In the former, Achebe shares some of his recollections of early Nigeria including the Biafran war, as he explores his feelings towards his home country. Despite the fact that Nigeria’s first anthem refered to the country as ‘our sovereign motherland’ while the current one invokes instead a father image, his conclusion is that ‘Nigeria is neither my mother or my father. Nigeria is a child. Gifted, enormously talented, prodigously endowed and incredibly wayward.’
He urges his fellow Nigerians to see themselves as the parents of Nigeria, who nurture and contribute to her growth, and not her children, from whom presumably they would demand sustenance. As a result, he says ‘a generation will come, if we do our work patiently and well – and given luck – a generation that will call Nigeria father or mother. But not yet.’
Absolutely timely words for my generation in almost every African country I can think of! May we be the ones who bring the change Africa needs.
In ‘Spelling Our Proper Name’, he dispels the myth of Africa as a dark continent with little going on until it was discovered by the Europeans. He sees the ‘denigration of Africa and its people’ as deliberately propagated to achieve European political and economic ends. He gives a great example of Benin in modern day Nigeria, that was described by a Dutch traveller in AD 1600 as comparing rather favorably with Amsterdam, including a main street that was seven or eight times wider than the Dutch equivalent! 250 years later, just before the British sacked and destroyed the same city, they described it as a barbaric city full of repugnant sacrifices like human sacrifices. One ‘whose barbarism so revolted their civilized concience that they simply had to dispatch a huge army to overwhelm it’. He gives a similar story of the MweniCongo (later known as king Dom Afonso 1) of Bukongo (in present day DRC) who read and spoke Portuguese and whose kingdom even sent embassies to Lisbon and Rome in the 16th century. The Portuguese eventually destroyed his kingdom to get slaves for their Brazilian colony, and 350 years later, writer Joseph Conrad described the same place where this impressive kingdom had stood as ‘the heart of darkeness’.

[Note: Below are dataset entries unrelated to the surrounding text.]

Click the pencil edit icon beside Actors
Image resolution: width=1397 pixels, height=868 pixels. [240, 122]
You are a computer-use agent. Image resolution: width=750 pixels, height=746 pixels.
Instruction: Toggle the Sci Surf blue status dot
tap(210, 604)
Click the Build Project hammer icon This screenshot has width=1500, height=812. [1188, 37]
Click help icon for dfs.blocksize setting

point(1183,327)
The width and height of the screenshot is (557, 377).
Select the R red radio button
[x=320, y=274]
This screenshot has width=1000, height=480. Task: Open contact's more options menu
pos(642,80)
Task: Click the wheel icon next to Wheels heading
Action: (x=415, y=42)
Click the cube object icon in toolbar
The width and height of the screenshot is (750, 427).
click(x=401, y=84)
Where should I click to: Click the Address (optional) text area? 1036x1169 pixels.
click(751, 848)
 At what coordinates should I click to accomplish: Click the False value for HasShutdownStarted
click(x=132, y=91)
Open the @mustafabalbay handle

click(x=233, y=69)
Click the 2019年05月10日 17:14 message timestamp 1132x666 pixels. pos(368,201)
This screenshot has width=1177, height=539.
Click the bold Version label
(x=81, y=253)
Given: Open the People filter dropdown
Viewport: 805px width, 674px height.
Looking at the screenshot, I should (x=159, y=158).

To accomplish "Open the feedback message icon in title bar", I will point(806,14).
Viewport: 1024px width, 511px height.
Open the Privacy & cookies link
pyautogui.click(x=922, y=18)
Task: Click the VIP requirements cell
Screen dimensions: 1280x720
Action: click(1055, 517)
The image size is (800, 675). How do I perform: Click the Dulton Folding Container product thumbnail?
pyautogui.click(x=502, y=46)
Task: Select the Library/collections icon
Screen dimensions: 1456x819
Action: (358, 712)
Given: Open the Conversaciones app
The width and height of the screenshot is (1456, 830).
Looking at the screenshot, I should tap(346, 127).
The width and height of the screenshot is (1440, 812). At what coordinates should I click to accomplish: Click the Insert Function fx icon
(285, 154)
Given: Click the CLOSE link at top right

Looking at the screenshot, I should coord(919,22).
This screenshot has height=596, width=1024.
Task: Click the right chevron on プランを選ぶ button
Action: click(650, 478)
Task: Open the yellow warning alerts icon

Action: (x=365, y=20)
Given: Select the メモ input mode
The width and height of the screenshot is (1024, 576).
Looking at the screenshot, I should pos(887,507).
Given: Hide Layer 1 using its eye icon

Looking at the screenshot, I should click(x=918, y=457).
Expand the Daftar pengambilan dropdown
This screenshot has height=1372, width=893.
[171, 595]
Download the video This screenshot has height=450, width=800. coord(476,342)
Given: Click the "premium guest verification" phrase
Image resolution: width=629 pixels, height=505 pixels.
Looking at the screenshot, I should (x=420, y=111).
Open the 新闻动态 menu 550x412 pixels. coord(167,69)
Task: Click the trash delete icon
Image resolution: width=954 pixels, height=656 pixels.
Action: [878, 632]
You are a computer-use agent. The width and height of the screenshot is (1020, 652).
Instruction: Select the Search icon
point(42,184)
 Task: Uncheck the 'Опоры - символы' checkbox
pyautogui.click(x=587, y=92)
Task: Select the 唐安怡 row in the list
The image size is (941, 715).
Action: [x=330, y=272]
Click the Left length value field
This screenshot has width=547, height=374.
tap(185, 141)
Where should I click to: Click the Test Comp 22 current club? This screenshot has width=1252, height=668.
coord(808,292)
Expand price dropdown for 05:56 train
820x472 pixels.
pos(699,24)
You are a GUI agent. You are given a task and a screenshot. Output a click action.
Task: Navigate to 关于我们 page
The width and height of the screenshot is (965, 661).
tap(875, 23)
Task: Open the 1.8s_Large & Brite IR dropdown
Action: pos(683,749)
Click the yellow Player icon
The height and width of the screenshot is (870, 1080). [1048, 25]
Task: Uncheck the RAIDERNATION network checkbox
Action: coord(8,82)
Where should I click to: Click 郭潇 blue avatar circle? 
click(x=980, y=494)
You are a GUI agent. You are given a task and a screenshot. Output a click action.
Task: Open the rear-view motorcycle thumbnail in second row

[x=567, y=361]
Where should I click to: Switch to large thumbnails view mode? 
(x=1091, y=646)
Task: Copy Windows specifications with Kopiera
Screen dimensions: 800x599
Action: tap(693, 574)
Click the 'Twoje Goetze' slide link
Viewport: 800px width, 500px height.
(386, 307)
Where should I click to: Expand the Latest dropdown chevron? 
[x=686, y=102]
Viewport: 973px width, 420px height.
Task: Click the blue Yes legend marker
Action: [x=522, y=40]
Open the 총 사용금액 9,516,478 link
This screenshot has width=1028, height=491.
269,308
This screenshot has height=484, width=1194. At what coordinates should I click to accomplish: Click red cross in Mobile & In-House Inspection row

In ‘Africa’s Tarnished Name’ he continues to discuss the deliberate demonizing and catricaturing of Africa in order to support the Atlantic slave trade and Europe’s colonization of Africa, terrible events which stretched over almost 500 years. European authors invented an Africa ‘where nothing good happens or has ever happened’, one that needed to be liberated by Europeans.
His quote that ‘the Africa of colleges is understandably of little interest to avid lovers of unexplored Africa’ rings true even today. In the tradition of ‘Blood Diamond’s’ phrase ‘This is Africa’, much of today’s media still harps on Africa’s negatives, with little emphasis on the things that are working. Even ‘our own’ media has bought in to this picture. I always point to the huge volume of pictures and videos of burning Kenya in 2008 as an example. How come there are so few pictures out there of American deaths in Iraq (over 12k dead)? As a result, many Africans, especially in diaspora, have an embarrasment about themselves and their continent.
As I read, I recall the great words of the song ‘Africa’ by the Mavuno Worship Project. ‘Africa… rise up, stand up, this is your moment, this is your time!’ I’m glad to be alive today. And by God’s grace, I hope to be part of the greatest generation this continent has ever seen.